Sezgiselliğe geçmeden önce bu kavrama zıt diyebileceğimiz “algoritma” kavramına değinelim. Algoritma; bir problemi çözmek için oluşturulan mantıklı, sıralı ve sonlu adımların tümüne denir denir. Ayrıca bir algoritmada herhangi bir belirsizlik asla yer almamalıdır. Başlangıç, hedef ve çözüm yolu net bir şekilde tanımlanmış olmalıdır. İşte bu yüzden algoritma ve sezgiselliği zıt kavramlar olarak kabul edebiliriz demiştik. Sezgisel yaklaşımda da başlangıç ve bitiş belirlidir. Fakat çözüm yolu net hatlarla belirlenmemiştir. Ama neden ? Neden böyle bir yönteme ihtiyaç duyulmuş olabilir? Algoritmayla her işimiz halledemez miyiz?
Cevap duruma göre değişir aslında. Biyolojik ve fiziksel kapasitemiz oranında düşünürsek cevap: hayır, algoritmayla her sorunumuzu halledemiyoruz. Çünkü bazen öyle karmaşık durumlarla karşılarız ki, problemi rasyonel bir yaklaşımla çözmeye 1 değil 10 insan ömrü yetmez hatta bazen çözüm yollarını hesaplamak için geçen süre sonsuzluğa bile uzanabilir. Bu durumda kurtarıcımız “Sezgisel Yaklaşımlar”dır. Durumu şöyle bir örnekle açıklamaya çalışalım:
Eminim çoğunuz en az bir kere satranç oynamıştır. İlk bir kaç adım için çok fazla düşünmenize gerek yoktur çünkü oynanabilecek taş sayısı veya hesaplamanız gereken durum sayısı çok değildir fakat oyunun ortalarına yaklaştık tüm durumları analiz etmek yerine sadece basitçe sezgilerimize -birazda mantığımıza- güvenir ve en anlamlı gelen hamleyi seçeriz. Zaten eğer hesaplıyor olsaydık işin içinden çıkamazdık.
Oynayabileceğimiz durumları bir kural,strateji çerçevesinde sınırlarız ve elimizde kalan hesaplayabileceğimiz daha az durum içerisinden en mantıklı bulduğumuz hamleyi seçeriz. İşte sezgisellik tamda budur.

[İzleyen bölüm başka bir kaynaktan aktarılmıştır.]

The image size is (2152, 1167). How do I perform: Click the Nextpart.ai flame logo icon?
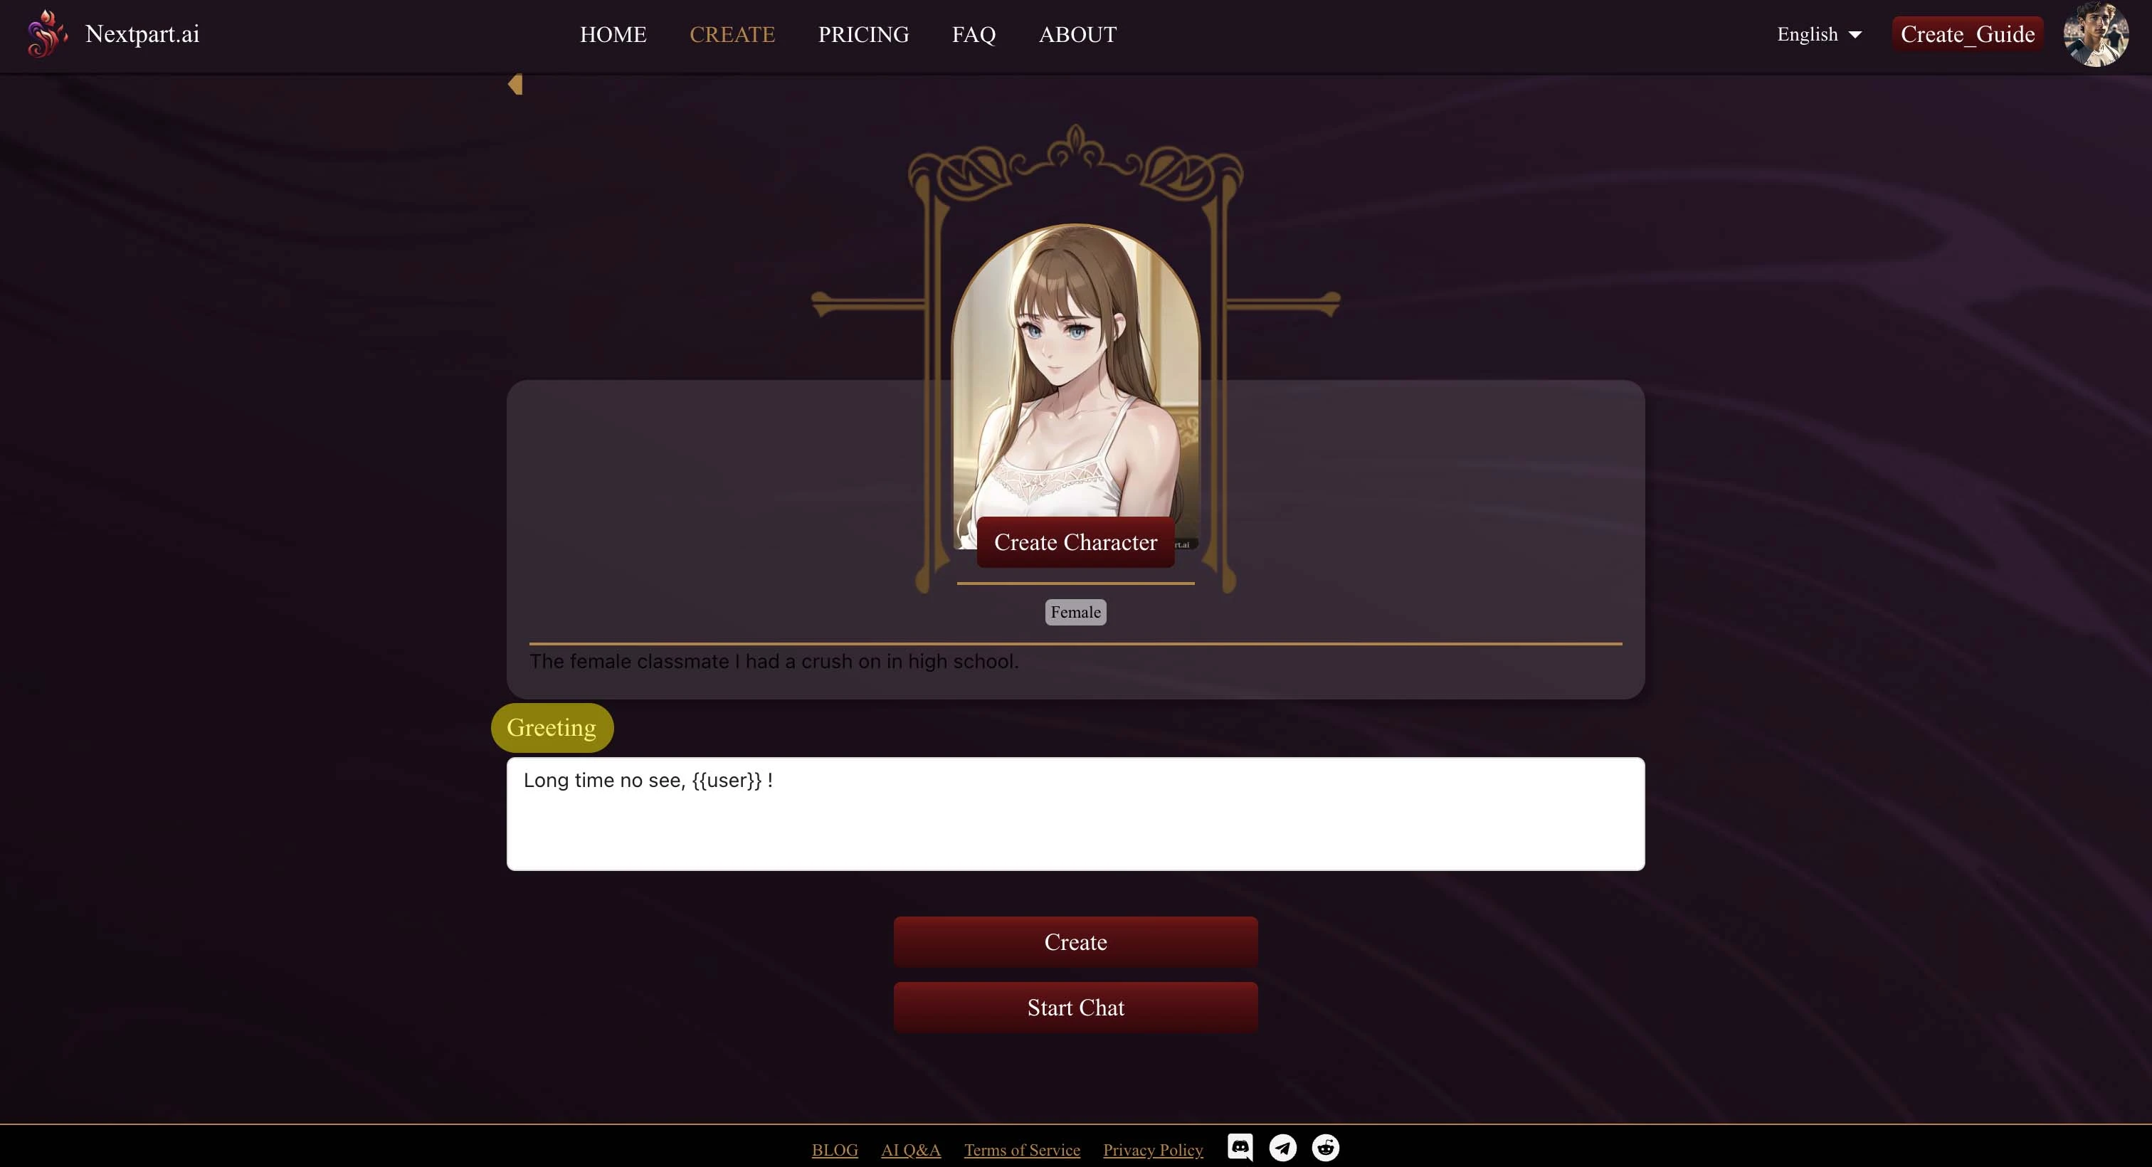pyautogui.click(x=45, y=31)
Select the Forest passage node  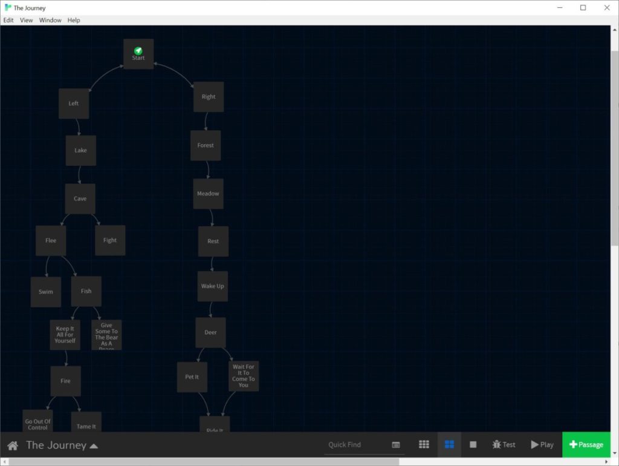click(x=206, y=145)
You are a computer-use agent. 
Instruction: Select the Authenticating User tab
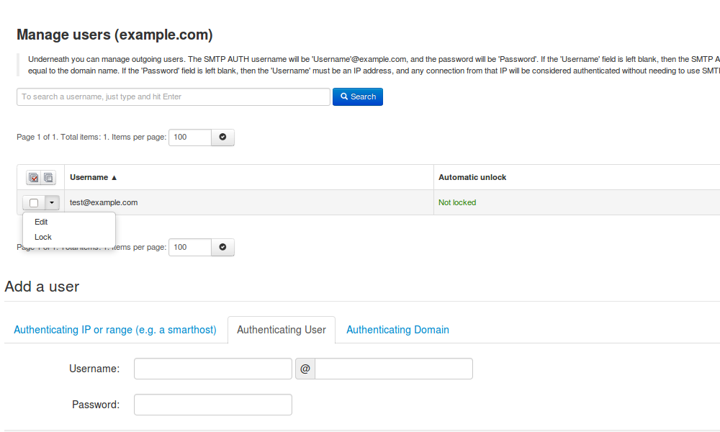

Sezgisel yaklaşımda çözüm yolunun tam olarak belli olmadığını söylemiştik. Peki bu durum sezgiselliğin eksikliği midir ? Bu, duruma göre değişen bir sorudur. Eğer sezgiselliği kullanacağımız problemi doğru seçersek, muazzam bir zaman tasarrufu sağlayabilir. Öte yandan bu seçimi yanlış yaparsak aksi durumla karşı karşıya kalabiliriz. Yani vurgulamak istediğim şey şu :
Sezgisel yaklaşımın işlevselliği, doğru problemin seçilmesiyle paralel olarak artar veya azalır.
Son olarak sezgisel yaklaşım yordamının nasıl işlediğine bakacak olursak:
- Mümkün durumlardan herhangi biri ele alınır.
- Ele alınan duruma mümkün gidişler uygulayarak durum değiştirilir
- Yeni durum değerlendirilir.
- Gereksiz durum atılır
- Sonuca ulaşılmış ise çözüm tamamlanır, zıttı durumda yeni değer ele alınarak işlemler tekrarlanır.